The scandal at Downing Street has shone a light on court action, sparking calls for an end to Covid prosecutions and even demands that those who have already been penalised should get their money back. When the government decided to use the law to enforce its lockdowns, the expectation was it would apply equally regardless of office, status, or position. The revelations from Downing Street call this into question.

So what does Boris have to say to the woman from Catford, south east London, who was reported to police by a neighbour over a birthday party? She pleaded with the court for leniency as she was fined £120 for breaking Tier 4 rules: ‘I am unemployed and can barely afford to survive’, she said. ‘My friend was part of my social bubble because we were both extremely lonely and depressed.’ 
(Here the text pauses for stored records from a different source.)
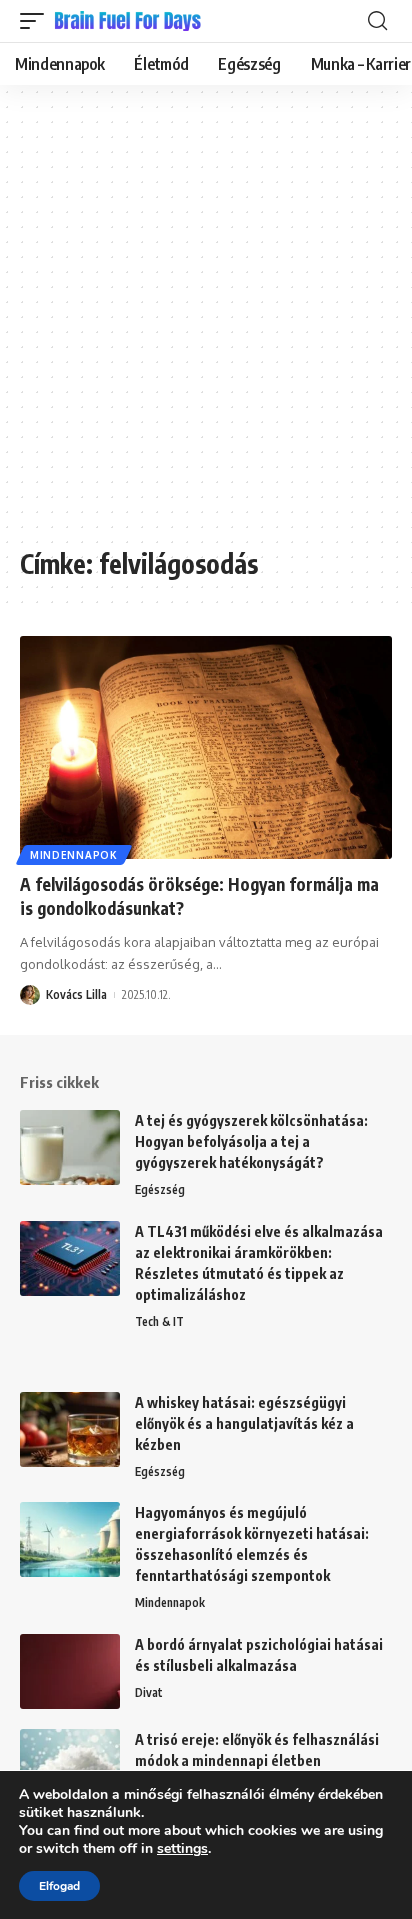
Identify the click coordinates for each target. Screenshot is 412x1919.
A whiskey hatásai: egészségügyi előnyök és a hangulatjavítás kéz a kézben (244, 1423)
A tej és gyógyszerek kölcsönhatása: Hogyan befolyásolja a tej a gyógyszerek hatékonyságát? (251, 1141)
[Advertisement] (206, 326)
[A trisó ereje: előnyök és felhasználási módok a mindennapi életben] (70, 1766)
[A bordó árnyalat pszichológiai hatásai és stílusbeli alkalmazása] (70, 1671)
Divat (149, 1692)
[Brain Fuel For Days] (129, 21)
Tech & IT (159, 1321)
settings (182, 1849)
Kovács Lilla (76, 994)
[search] (377, 21)
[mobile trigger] (37, 21)
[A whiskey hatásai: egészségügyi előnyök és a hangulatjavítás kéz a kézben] (70, 1429)
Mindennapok (74, 855)
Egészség (160, 1189)
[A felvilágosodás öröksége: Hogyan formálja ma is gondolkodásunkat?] (206, 747)
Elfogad (59, 1886)
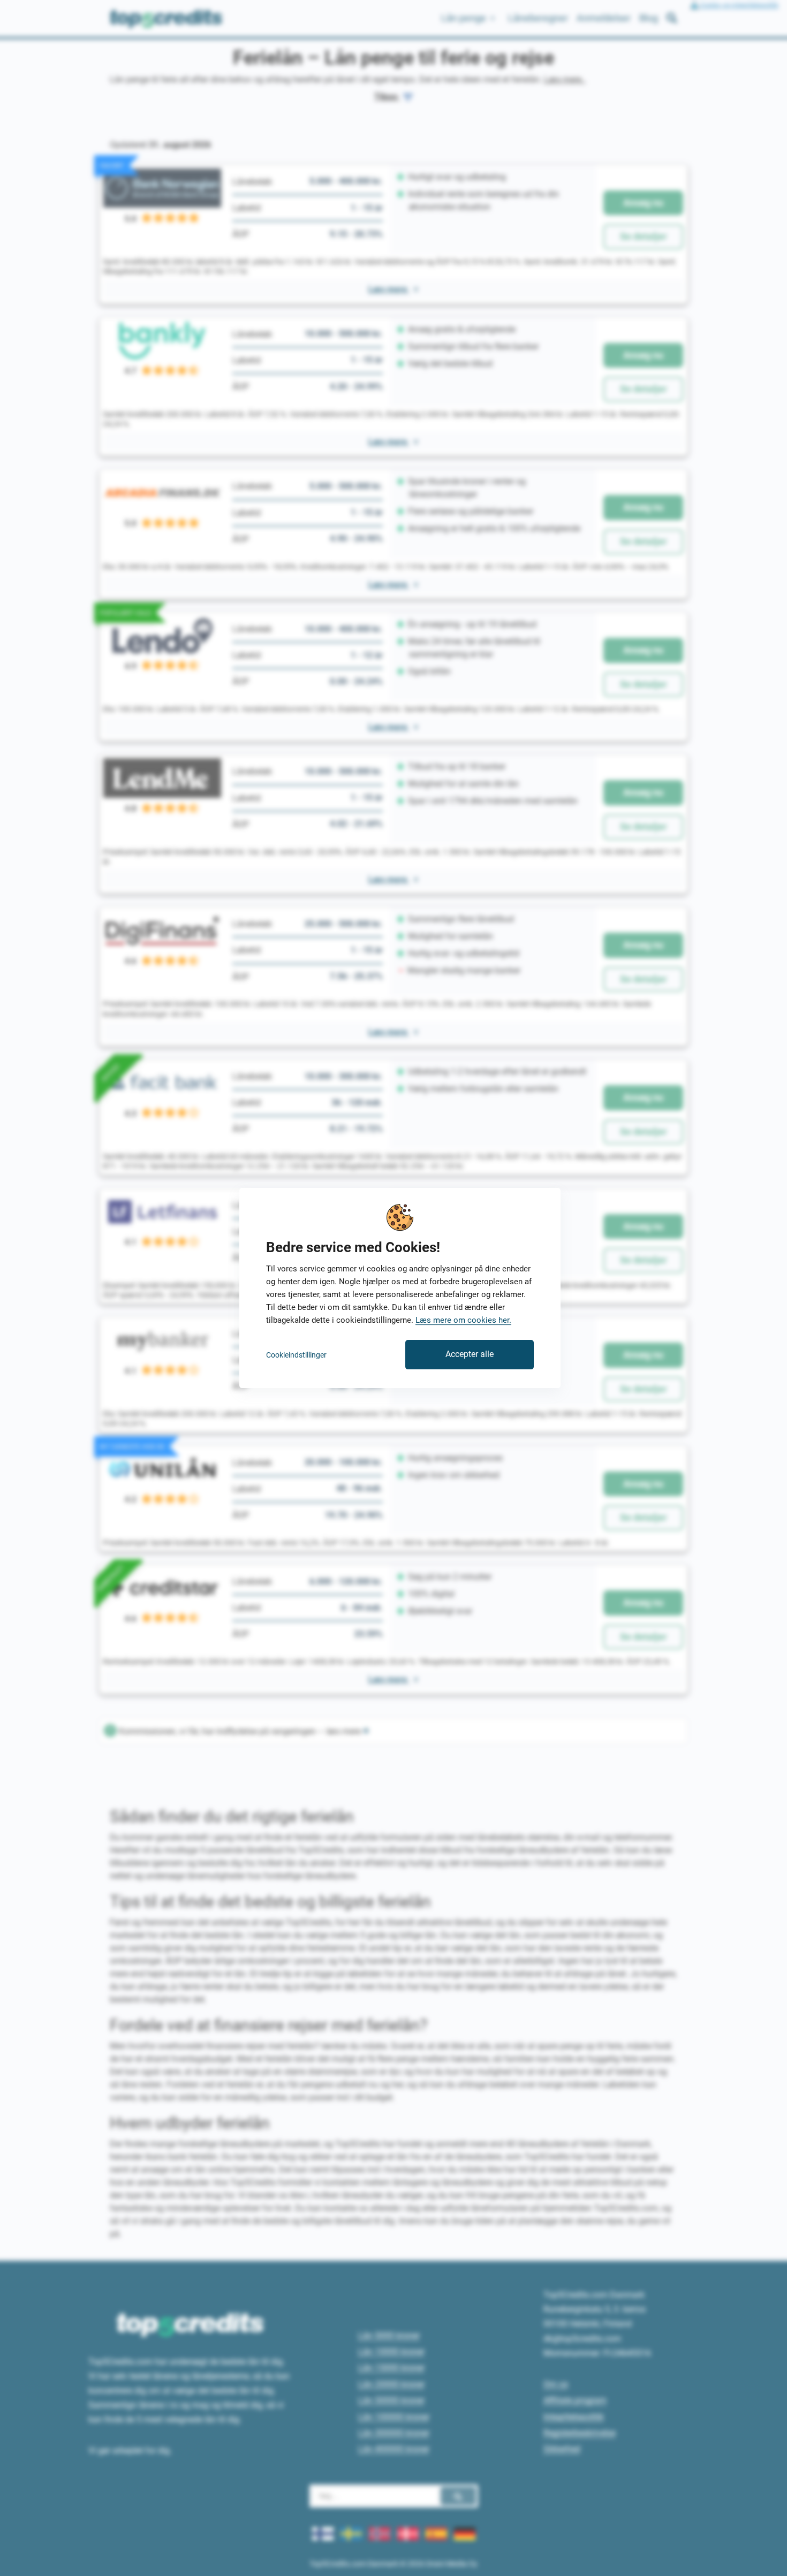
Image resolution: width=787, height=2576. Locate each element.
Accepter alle (469, 1354)
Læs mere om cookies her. (463, 1320)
Another person who broke the rules on seeing friends offered the mitigation that he ‘did it because I didn’t want to be alone’.

The inconvenient truth for Boris Johnson is his own government’s pandemic laws were used unyieldingly against thousands of people, whether or not they had set out to flout the rules. The chef at a wine bar in Brockwell was fined £1,200 for the behaviour of his customers. ‘My ignorance is not an excuse’, he said, holding his hands up to a Covid-19 crime. ‘As the chef of the restaurant I will take the blame.’
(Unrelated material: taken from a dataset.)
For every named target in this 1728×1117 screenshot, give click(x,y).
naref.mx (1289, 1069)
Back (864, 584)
The undoubted low point of Partygate came with the revelation of two Downing Street leaving dos on the night before Prince Philip’s funeral, forcing the Prime Minister into a grovelling apology to the Queen. Meanwhile, a Hackney woman who threw a party on the day of the funeral itself ended up with a £12,000 fine, as well as the opprobrium of the police for her ‘totally unacceptable and disrespectful’ actions. While the Prime Minister’s apology was no doubt humiliating, it is not on the same level as a criminal prosecution. Many struggle to understand why the Met Police is resisting calls to even investigate the goings-on at Downing Street.
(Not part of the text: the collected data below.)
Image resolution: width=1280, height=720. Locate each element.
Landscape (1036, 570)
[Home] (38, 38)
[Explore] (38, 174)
The government’s travails have brought a focus on Covid-19 prosecutions, which have slipped largely under the radar due to the opaque way in which they have been prosecuted. Most cases are dealt with behind-closed-doors in the Single Justice Procedure (SJP), which is normally reserved for punishing people for low-level crimes such as littering, speeding, and dodging train fares. In this secretive process, I have discovered magistrates misunderstanding the Covid laws, a defendant prosecuted despite being told ‘case closed’ by police, lockdown breakers threatened with Tasers by over-zealous officers, and offenders left with five-figure fines that will take more than a decade to pay off. This only adds to the sense of injustice in the system.

While some, in the wake of Partygate, are demanding an amnesty on Covid prosecutions and rebates for those who have been fined, the least we should expect is an equal system, whether you live in Hackney, Catford, or Downing Street.